▸ **Problem**:
Continue the text on a healthy lifestyle during pregnancy from where it stops, ignoring the rows that follow it.

▸ **Source extract**:

Healthy Lifestyle For Pregnant Woman

Diet and exercise

The golden rule of good health can be summed up like this: Be good to your body so it will be good to you. That means eat a healthy diet and exercise regularly. Health problems are linked to weighing too much or too little before and during pregnancy. Your health is affected by what you eat and by your physical activity.

Here are a few important guidelines for healthy eating:

* Eat lots of vegetables, fruits and whole grains such as whole wheat, oats, barley and brown rice. These are excellent sources of the vitamins, minerals and dietary fiber you need every day to feel your best.
* Eat less of the foods that are high in saturated fat and cholesterol, such as meat, poultry and whole milk dairy foods (low-fat dairy is okay). Saturated fat and cholesterol are strongly linked to heart disease, cancer and obesity.

Regular physical activity helps control weight, strengthen your heart, and give you more energy. It also reduces depression and relieves stress. It's a good idea to exercise at least 3 times a week for at least 30 minutes.

▸ **Dataset content**:

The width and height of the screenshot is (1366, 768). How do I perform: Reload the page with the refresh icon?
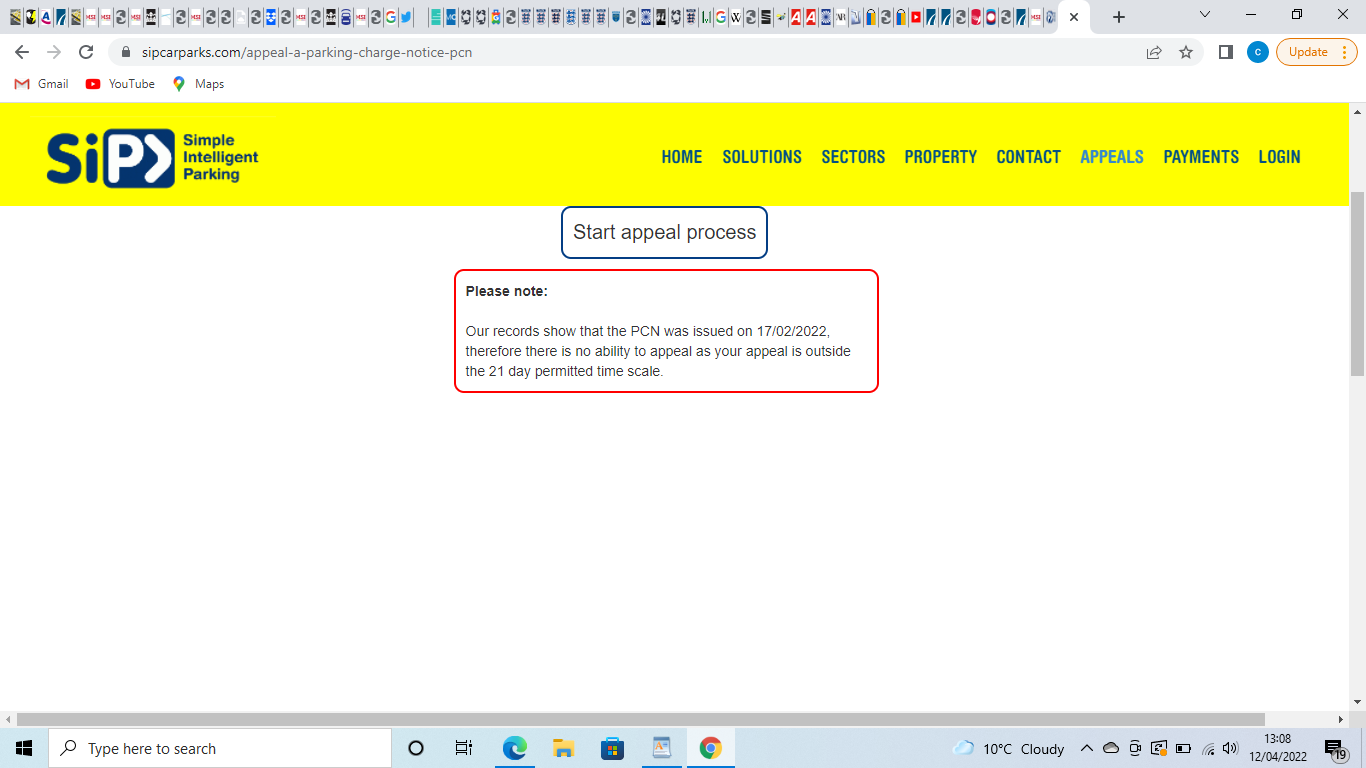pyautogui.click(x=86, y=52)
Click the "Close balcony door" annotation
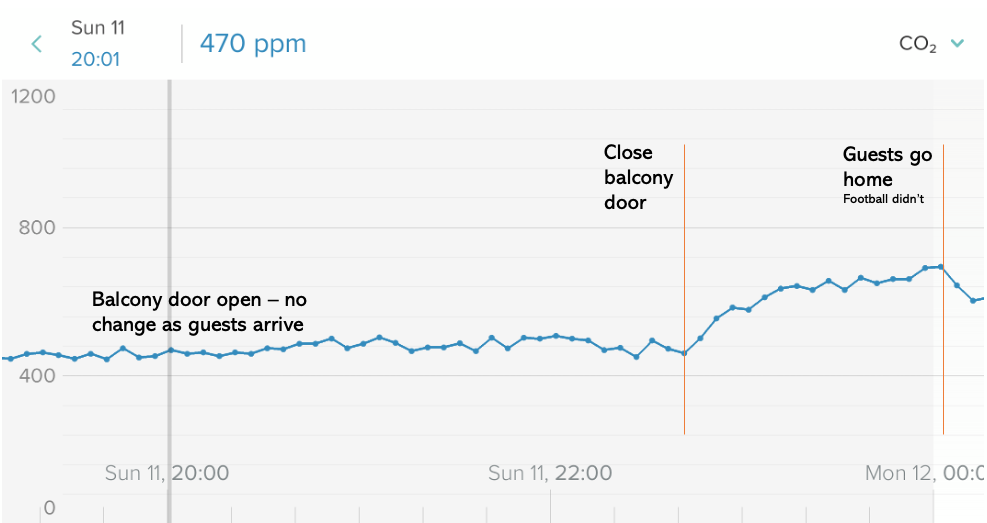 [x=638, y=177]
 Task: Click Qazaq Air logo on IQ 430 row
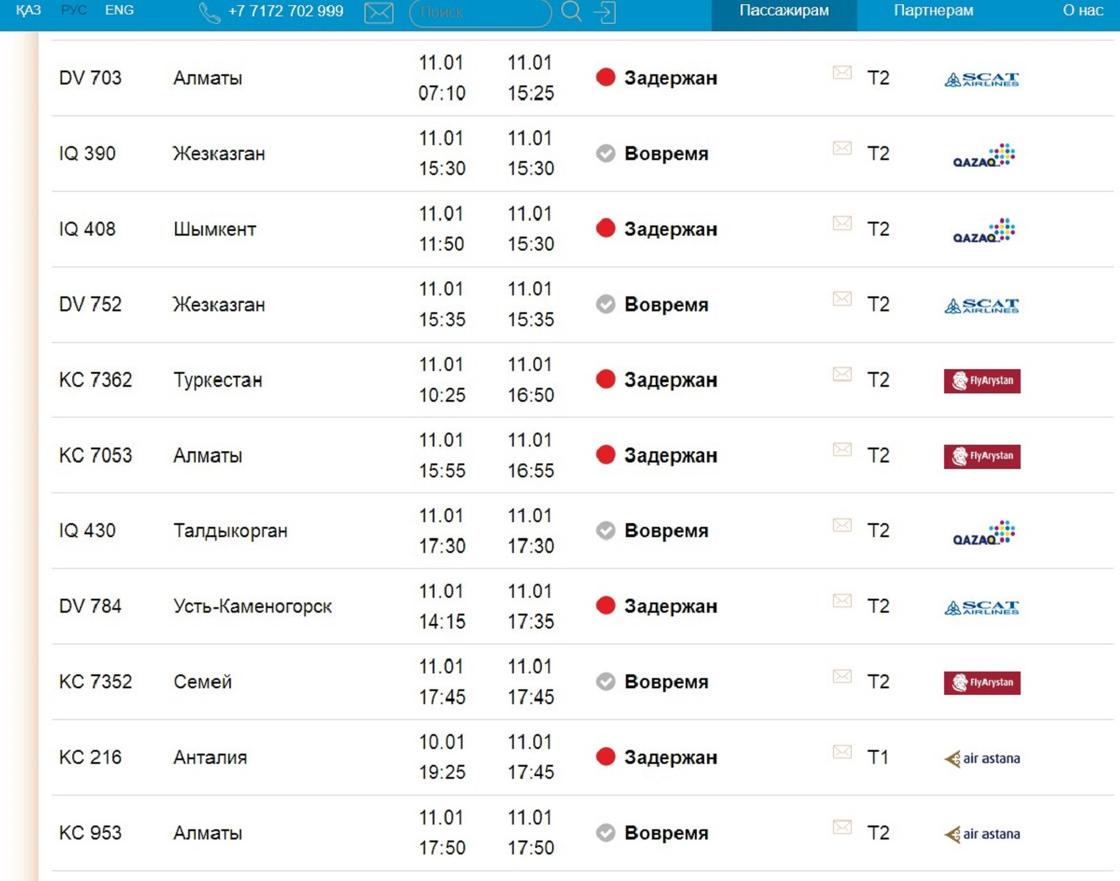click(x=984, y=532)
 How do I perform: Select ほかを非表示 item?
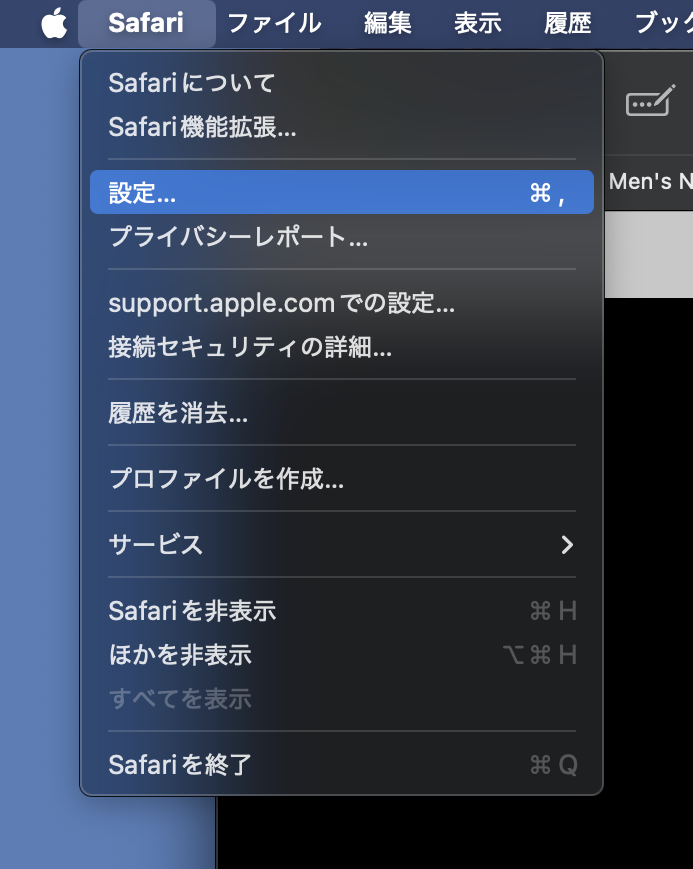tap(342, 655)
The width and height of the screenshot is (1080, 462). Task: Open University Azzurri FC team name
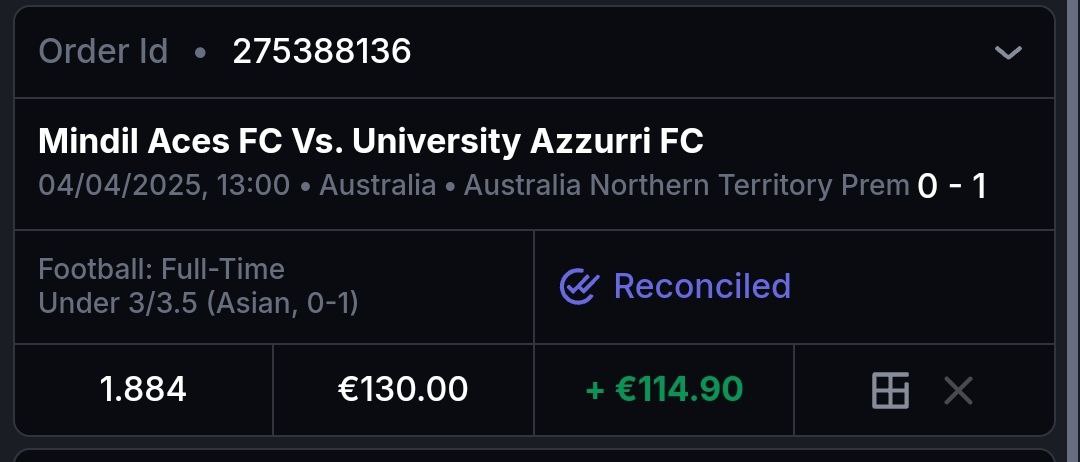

▸ **Response box**:
Alcohol and drugs

Drinking alcohol or taking any type of legal or street drugs during the early weeks of pregnancy can badly hurt your unborn baby. That's when the brain and other organs are forming.

If you drink alcohol, so does your unborn baby. Alcohol abuse during pregnancy is a leading known cause of mental retardation. If you are considering a pregnancy, it's best to stop drinking alcohol before you conceive.

Cocaine, crack, heroin, amphetamines and other street drugs can badly hurt your baby if you use them while you are pregnant. Your baby could suffer lifelong health problems. Get help to stop using drugs before you become pregnant and stay clean.

Keep in Mind.....

* Walking, jogging, gardening, low-impact aerobics and swimming are good exercise.
* There is no safe level of alcohol during pregnancy. Women who drink heavily or binge drink may have babies with serious alcohol-related birth problems.
* If you need help to give up drinking or using drugs, talk with your doctor or other health care worker. They can help you find local resources.
* If you take any medicine for a medical condition, talk with your doctor before you become pregnant. Some prescription drugs and over-the-counter medicines can hurt your unborn baby.